Processing of oxidative dna damage

Oxidative DNA base damages are removed from DNA by DNA glycosylases that appear to have either pyrimidine or purine specificity. In E. coli, pyrimidine lesions are recognized and removed by the DNA glycosylases, endonucleases III and VIII, while purine lesions are removed by FAPY DNA glycosylase. The pyrimidine-specific glycosylases recognize a broad range of substrates including pyrimidine ring saturation and fragmentation products as well as unsaturated products where the pyrimidine ring remains structurally intact. FAPY DNA glycosylase recognizes and removes formamidopyrimidines and 8-oxoguanine from DNA and, to a lesser extent, a number of pyrimidine products. All three enzymes have a DNA lyase activity which cleaves the DNA backbone 3′ to the lesion. Endo III leaves an α, β unsaturated aldehyde attached to the 3′ end of the nick while endo VIII and FAPY catalyze an additional δ-elimination reaction leaving a 3′ phosphate. Because these glycosylases leave a blocked 3′ terminus, the block must be removed by a 5′ AP endonuclease to create a substrate for polymerization. In all cases, the intermediate prior to polymerization and ligation is a single base gap.
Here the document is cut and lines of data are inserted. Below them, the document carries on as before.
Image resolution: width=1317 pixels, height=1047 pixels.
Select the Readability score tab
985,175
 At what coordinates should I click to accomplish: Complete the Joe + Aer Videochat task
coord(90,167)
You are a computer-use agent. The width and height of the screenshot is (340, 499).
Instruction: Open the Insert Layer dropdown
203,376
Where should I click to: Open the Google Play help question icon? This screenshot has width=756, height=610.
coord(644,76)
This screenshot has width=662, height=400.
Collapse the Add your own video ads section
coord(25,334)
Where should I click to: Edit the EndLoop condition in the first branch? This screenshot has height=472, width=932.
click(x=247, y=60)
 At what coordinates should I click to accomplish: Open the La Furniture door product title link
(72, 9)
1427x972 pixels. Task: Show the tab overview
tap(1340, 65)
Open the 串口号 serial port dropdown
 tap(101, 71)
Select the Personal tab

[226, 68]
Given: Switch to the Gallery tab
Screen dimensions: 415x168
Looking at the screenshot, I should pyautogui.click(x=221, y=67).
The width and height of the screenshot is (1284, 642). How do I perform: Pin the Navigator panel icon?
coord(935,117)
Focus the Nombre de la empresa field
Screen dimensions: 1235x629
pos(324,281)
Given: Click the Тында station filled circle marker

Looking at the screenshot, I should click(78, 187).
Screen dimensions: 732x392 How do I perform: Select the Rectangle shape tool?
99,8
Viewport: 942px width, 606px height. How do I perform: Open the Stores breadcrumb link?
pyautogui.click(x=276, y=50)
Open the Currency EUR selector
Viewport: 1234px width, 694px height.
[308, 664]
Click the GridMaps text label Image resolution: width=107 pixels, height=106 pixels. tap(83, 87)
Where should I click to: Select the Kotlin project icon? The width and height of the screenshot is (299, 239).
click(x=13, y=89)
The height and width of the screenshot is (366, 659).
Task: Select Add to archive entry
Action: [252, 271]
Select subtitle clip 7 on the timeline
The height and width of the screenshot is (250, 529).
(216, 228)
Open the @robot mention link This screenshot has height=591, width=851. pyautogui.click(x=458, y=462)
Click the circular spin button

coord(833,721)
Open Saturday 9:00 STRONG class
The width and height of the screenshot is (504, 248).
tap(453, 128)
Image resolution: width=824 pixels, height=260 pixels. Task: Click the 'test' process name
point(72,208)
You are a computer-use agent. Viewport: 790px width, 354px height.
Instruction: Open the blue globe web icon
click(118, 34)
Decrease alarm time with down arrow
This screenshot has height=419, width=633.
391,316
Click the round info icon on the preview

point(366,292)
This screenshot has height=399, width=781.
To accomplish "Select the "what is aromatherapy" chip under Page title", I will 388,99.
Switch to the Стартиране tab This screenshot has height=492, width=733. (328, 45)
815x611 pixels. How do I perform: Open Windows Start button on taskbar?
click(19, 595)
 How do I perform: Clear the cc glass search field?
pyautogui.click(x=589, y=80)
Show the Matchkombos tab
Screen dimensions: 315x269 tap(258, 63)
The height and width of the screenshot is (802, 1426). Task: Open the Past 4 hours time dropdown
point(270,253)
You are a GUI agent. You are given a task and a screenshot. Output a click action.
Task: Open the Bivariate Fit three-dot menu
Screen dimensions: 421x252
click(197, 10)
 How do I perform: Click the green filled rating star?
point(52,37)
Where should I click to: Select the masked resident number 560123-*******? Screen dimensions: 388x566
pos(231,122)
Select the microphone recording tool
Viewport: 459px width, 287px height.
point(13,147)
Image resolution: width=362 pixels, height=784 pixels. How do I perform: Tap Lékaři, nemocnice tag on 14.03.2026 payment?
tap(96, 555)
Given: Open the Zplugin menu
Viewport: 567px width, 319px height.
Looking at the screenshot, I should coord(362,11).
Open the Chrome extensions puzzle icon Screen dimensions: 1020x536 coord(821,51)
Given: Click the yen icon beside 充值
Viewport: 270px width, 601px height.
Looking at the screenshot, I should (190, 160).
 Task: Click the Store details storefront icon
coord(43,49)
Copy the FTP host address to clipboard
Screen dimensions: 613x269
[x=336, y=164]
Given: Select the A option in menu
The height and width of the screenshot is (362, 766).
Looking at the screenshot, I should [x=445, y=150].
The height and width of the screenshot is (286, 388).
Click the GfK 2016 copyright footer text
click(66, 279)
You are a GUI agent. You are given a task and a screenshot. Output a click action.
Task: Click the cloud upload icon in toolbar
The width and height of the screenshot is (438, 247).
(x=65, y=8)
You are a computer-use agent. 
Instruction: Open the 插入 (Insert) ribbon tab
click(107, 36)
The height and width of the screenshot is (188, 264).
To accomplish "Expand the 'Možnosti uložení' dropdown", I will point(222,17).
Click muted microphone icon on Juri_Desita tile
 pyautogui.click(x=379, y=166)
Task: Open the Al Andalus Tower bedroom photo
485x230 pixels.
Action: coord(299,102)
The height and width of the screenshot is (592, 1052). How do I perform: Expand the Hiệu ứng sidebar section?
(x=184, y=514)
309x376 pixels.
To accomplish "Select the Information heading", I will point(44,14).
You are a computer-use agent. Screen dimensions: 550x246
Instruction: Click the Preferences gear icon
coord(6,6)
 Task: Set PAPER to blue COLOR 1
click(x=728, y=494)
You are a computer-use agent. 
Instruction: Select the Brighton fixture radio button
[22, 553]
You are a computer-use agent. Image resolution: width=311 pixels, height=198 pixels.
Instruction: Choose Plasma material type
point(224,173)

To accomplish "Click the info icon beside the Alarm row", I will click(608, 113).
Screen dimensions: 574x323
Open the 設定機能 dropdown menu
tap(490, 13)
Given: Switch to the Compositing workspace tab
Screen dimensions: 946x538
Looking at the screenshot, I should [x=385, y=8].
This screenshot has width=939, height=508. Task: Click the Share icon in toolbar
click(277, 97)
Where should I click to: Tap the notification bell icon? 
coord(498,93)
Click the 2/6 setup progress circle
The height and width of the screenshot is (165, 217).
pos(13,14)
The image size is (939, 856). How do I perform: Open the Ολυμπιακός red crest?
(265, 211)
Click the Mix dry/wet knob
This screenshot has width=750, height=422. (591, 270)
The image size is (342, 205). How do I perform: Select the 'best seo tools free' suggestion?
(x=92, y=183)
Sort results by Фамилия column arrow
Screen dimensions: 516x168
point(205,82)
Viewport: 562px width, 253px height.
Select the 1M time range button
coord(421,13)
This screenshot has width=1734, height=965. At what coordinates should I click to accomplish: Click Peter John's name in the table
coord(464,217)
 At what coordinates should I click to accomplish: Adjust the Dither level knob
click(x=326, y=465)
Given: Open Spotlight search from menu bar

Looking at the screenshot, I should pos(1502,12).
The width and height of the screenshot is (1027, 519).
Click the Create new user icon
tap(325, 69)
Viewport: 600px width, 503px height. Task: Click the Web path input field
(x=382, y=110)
Endo III has been crystallized and its structure, together with mutational analysis, suggest that the enzyme may act by a base flipping mechanism with the substrate pyrimidine flipping out from the DNA molecule into the enzyme's active site prior to chemistry. Endo VIII and FAPY share sequence homology with one another; both contain four cysteines at the carboxyl terminus which coordinate a single zinc molecule. In FAPY, the zinc finger has been implicated in DNA binding while the N-terminus is required for enzyme catalysis. The biological function of FAPY is to remove 8-oxoG residues, potent premutagenic lesions, from 8-oxoG-C pairs of E. coli cells lacking this activity are spontaneous mutators. The biological roles of endonucleases III and VIII have yet to be elucidated but are under investigation.